Affitti alti e appartamenti sovraffollati. Su questi due presupposti si è sviluppata l’indagine della Guardia di Finanza di Gallipoli, sotto il coordinamento del Comando Provinciale di Lecce. Le Fiamme Gialle hanno ispezionato, in due distinti interventi, 31 appartamenti nelle località balneari di “Baia Verde” e “Lido San Giovanni” a Gallipoli, dove è stata riscontrata la presenza di 216 giovani turisti, provenienti da ogni parte d’Europa, disposti a pagare dai 1.200 ai 3.000 euro a settimana quali canoni di locazione per ogni appartamento.
Inoltre si è voluto verificare l’affollamento delle case in affitto per le vacanze e dalle prime verifiche è emersa la presenza di 73 locatari in eccedenza rispetto ai limiti imposti dalle norme, con contestazioni di sanzioni amministrative a carico dei locatori per oltre 25.000 euro.
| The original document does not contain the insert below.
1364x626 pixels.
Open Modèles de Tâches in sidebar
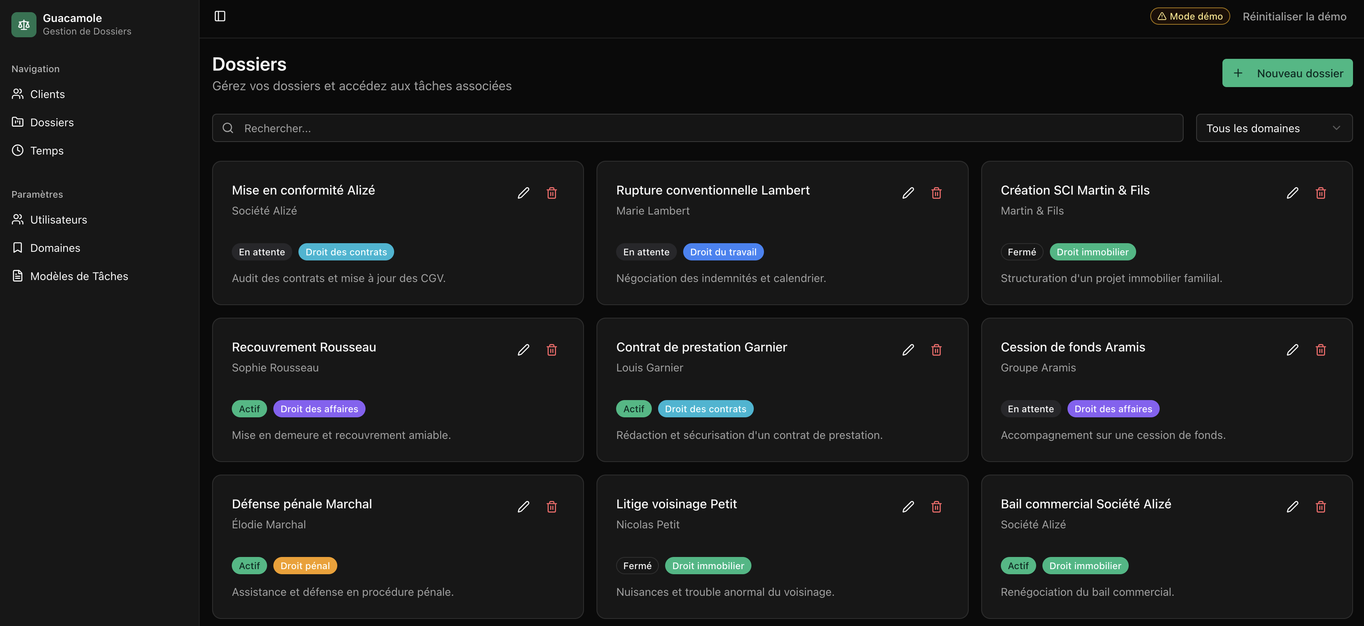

All’interno di un monolocale, con cucinino allestito in balcone, erano ospitati 4 giovani turisti, quando la superficie abitabile avrebbe consentito di accogliere, secondo la normativa di settore, non più di 1 persona. Per alcune posizioni si procederà, inoltre, alla segnalazione all’ASL e all’ufficio tecnico comunale competente per la verifica delle condizioni igienico-sanitarie degli ambienti occupati e della relativa agibilità di locali seminterrati classificati locali di sgombero, invece locati quali abitazioni per fini turistici.
Nell’ambito dei controlli sulle case vacanze a Gallipoli i militari della Guardia di finanza hanno scoperto che due garage erano stati affittati a due gruppi di tedeschi che erano però convinti, sulla base delle foto e delle descrizioni sui siti di annunci, di aver affittato una casa. Il primo garage era stato affittato a sette turisti, per la settimana di Ferragosto, a 1.880 euro; il secondo, nello stesso periodo, a quattro tedeschi per 1.440 euro.
I due garage erano monitorati dall’anno scorso e quando i turisti sono arrivati, al momento del check-in hanno trovato la Guardia di finanza. Il proprietario di uno dei due garage, alla vista dei militari, ha manifestato l’intenzione di spostare i turisti in un appartamento. La posizione di entrambi i proprietari è ora al vaglio della Guardia di finanza. L’anno scorso è emerso che 300mila euro non erano stati dichiarati al fisco di proprietari e gestori delle case vacanze.